2 states: “Celeron [original developer and owner] shall submit a detailed Safety Inspection, Maintenance and Quality Assurance Program for the pump stations, valves, and the pipeline which shall be implemented during construction and operations. The Program shall include, but not be limited to, inspection of construction techniques, regular maintenance and safety inspections, periodic safety audits, corrosion monitoring and leak detection, inspections of all trucks carrying hazardous and/or flammable material.” I cannot conceive of what the Commission could add to the comprehensive permit. The presumption is that the County did, in fact, consider whether a new permit was required or not. And the presumption is that the County would monitor the “maintenance and repair.” Nothing in the record rebuts this presumption. I suppose, parenthetically, that the County could have issued a new permit on the same terms as the original permit. This would not have been a “declination.” How does a new permit authorizing “maintenance and repair” differ from relying on the 1986 Permit, which also authorizes “maintenance and repair”? Section 30810, subdivision (a)(2) is specific, and the Commission does not have unlimited power to enter a “cease and desist” order merely because it disagrees with the County. The only way that the Commission has such power is to “reweigh” the facts and determine that a “major oil spill” from the pipeline is different and is not covered by the 1986 Permit. I do not see a “major oil spill” exception in the code or the permit. The Commission certified the local government’s pipeline’s decision in 1986. This delegation to the County cannot be rescinded decades later by the Commission. (Pacific Palisades Bowl Mobile Estates,
3 LLC vs. City of Los Angeles (2012) 55 Cal.4th 783, 794: see also, § 30519 subd. (a) [After certification of the local plan, the Commission no longer has power to review a local agency’s lawful determination that its original permit is somehow unlawful].)6 This appeal and the continuing turf war between the County and the Commission should be put to rest. They are supposed to work together, and they should not be adversaries. As indicated, the “cease and desist” order should be vacated by the Commission. The preliminary injunction should be vacated by the superior court and any scheduled hearing on a permanent injunction should go off calendar. And, finally, the civil penalties should be vacated. CERTIFIED FOR PUBLICATION.
YEGAN, A.P.J.
6 “Except for appeals to the commission, as provided in Section 30603, after a local coastal program, or any portion thereof, has been certified and all implementing actions within the area affected have become effective, the development review authority provided for in Chapter 7 (commencing with Section 30600) shall no longer be exercised by the commission over any new development proposed within the area to which the certified local coastal program, or any portion thereof, applies and shall at that time be delegated to the local government that is implementing the local coastal program or any portion thereof. (§ 30519, subd. (a).)
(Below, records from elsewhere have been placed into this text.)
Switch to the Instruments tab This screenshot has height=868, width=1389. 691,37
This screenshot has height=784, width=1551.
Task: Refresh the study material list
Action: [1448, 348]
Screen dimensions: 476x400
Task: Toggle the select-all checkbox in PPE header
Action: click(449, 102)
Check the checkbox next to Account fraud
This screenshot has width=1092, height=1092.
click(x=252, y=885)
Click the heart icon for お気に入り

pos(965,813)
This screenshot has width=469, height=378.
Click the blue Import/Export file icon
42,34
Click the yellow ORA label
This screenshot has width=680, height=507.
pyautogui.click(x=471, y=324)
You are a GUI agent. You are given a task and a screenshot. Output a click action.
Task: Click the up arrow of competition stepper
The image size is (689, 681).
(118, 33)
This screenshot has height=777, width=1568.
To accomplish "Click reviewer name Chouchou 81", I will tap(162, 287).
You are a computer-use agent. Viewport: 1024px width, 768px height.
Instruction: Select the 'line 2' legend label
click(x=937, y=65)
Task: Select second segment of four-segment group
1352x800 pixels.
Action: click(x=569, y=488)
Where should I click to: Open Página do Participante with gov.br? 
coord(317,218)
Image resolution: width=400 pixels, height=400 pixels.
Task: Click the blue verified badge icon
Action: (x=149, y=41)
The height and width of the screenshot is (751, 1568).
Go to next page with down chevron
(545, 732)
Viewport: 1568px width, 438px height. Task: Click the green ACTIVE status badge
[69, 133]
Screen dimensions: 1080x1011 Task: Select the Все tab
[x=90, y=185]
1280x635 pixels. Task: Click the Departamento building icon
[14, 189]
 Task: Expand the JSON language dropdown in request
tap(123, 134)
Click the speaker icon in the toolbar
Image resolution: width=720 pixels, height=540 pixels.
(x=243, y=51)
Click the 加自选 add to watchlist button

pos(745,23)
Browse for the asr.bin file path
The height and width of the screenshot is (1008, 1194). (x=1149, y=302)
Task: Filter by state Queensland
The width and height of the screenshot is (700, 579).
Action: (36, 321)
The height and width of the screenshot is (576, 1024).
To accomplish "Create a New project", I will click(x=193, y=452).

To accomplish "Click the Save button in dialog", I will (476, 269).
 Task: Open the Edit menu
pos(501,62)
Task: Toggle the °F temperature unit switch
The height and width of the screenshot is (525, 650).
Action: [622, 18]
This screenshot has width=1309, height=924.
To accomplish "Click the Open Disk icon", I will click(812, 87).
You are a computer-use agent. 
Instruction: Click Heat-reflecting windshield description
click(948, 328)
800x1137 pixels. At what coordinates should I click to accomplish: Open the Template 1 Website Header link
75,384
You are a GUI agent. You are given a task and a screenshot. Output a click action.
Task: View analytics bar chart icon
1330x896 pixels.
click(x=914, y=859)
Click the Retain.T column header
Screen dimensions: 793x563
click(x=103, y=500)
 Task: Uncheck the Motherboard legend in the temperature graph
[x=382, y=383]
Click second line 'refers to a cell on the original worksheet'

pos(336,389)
4 Thomas P. Anderle, Judge Superior Court County of Santa Barbara _________________________________ Alston & Bird, Jeffrey D. Dintzer and Garrett B. Stanton for Plaintiffs and Appellants. Rob Bonta, Attorney General, Daniel A. Olivas, Senior Assistant Attorney General, Norma N. Franklin, Supervising Deputy Attorney General, Wyatt Sloan-Tribe and Thomas Kinzinger, Deputy Attorneys General, for Defendant and Respondent.